LYSE DOUCET (CÔTE D’IVOIRE 1982)
J’étais assise avec un groupe de femmes africaines qui pilaient des ignames. Jour après jour, elles pilaient des ignames. Puis, un jour, j’ai fini par demander : « Vous ne voudriez pas faire quelque chose de différent ? » Elles se sont jetées un regard furtif, puis m’ont regardée, et ont ri, ri encore. « Quelle est cette question ? On ne peut rien faire d’autre. Alors pourquoi la poser? » Ce fut l’une de mes premières leçons en tant qu’aspirante journaliste, celle de comprendre une société selon ses propres termes. Ce ne sont pas mes questions, et encore moins les réponses, qui devraient compter. Ce sont leurs questions qui comptent.
Mon expérience à Carrefour en 1982 a changé le cours de ma vie. Elle a été le catalyseur qui m’a propulsé vers le travail international que j’exerce encore aujourd’hui.
Mon stage s’est déroulé à Adzopé, dans une petite école privée nichée au cœur d’une forêt tropicale luxuriante, à quelques minutes en voiture d’Abidjan, la capitale ivoirienne. C’était mon premier voyage à l’étranger. Je suis encore aujourd’hui reconnaissant d’avoir commencé mon parcours au village. Cela m’a ouvert les portes d’un monde si différent du mien.
Chaque fois que je suis une formation en journalisme, je me souviens de mes débuts dans un village africain, qui m’ont appris que pour vraiment comprendre une société, il faut essayer d’en ressentir la chaleur et la poussière, le rythme de ses journées. La vie dans une école d’Adzopé avec deux autres Carrefouristes était infiniment intéressante, captivante et parfois stimulante !
À la fin de mon stage, j’ai traversé l’Afrique de l’Ouest jusqu’au Sénégal, où j’ai commencé à travailler comme journaliste indépendant. Mon premier article a été publié en 1983 dans le magazine « Afrique de l’Ouest ». J’ai finalement passé cinq ans en Afrique, et mon expérience à Carrefour durant ces premiers mois a façonné ma compréhension du continent. C’est un honneur de retourner en Afrique pour mon travail ou de rencontrer des Africains à l’étranger.
Il y a deux ans, je suis retourné à Adzopé. J’ai ressenti un sentiment doux-amer de parcourir les chemins que j’avais empruntés il y a si longtemps et de constater le triste tournant que la Côte d’Ivoire avait pris, passant d’un modèle de stabilité à un pays divisé. Même notre représentant bien-aimé sur place, Tete Kpakote, a dû fuir la violence.
Chaque fois que je visite le Canada, je me rappelle que ces cultures que nous découvrons lors de nos stages à Carrefour font désormais partie de notre mosaïque nationale. Elles représentent une richesse et une responsabilité au sein de nos communautés. Plus que jamais, il nous semble essentiel de chercher à comprendre les différences de cultures et d’attitudes. C’est là que Carrefour joue également un rôle.

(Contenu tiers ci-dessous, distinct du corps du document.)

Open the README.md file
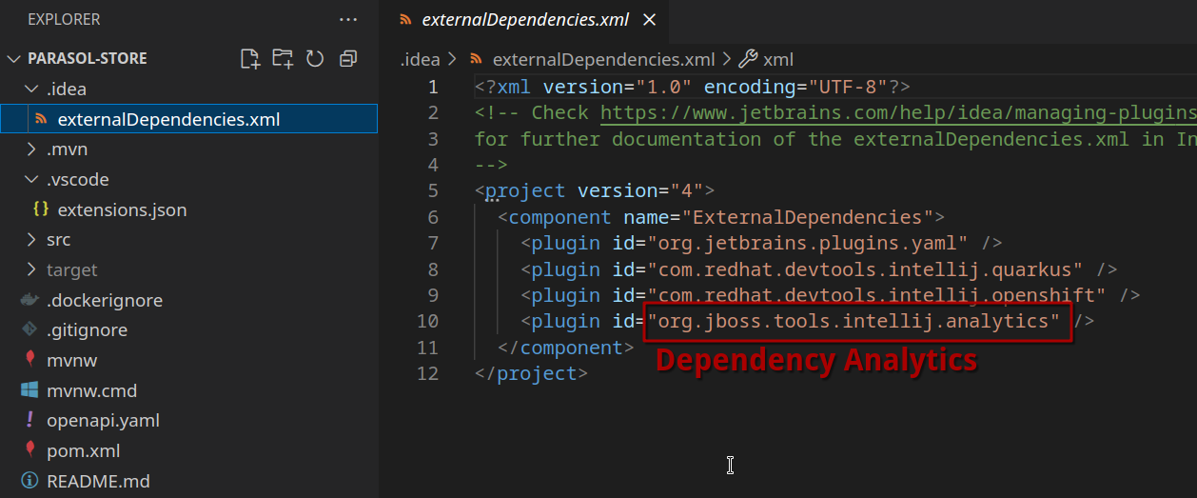The width and height of the screenshot is (1197, 498). (x=98, y=481)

Je resterai éternellement reconnaissante pour mon expérience à Carrefour, un moment déterminant qui m’a ouvert les yeux sur le monde, à commencer par mes premières rencontres avec les Carrefouristes à Toronto. Ils étaient tellement optimistes et curieux. Je suis restée en contact avec mes compagnons de voyage. Et dans le monde où je vis aujourd’hui, interviewant tout le monde, des paysans aux présidents, j’apprécie mon lien avec la communauté de Carrefour et son engagement pour un monde meilleur.
Lyse Doucet est présentatrice et correspondante pour la radio BBC World Service et la télévision BBC World News. Elle a débuté sa carrière de journaliste après son stage à Carrefour et a été basée à Abidjan pendant cinq ans comme correspondante étrangère pour la BBC. Elle anime souvent des reportages spéciaux dans le monde entier et a fréquemment interviewé des dirigeants mondiaux. Ses reportages lui ont valu de nombreux prix de radiotélévision. Lyse est marraine d’honneur de Carrefour International canadien.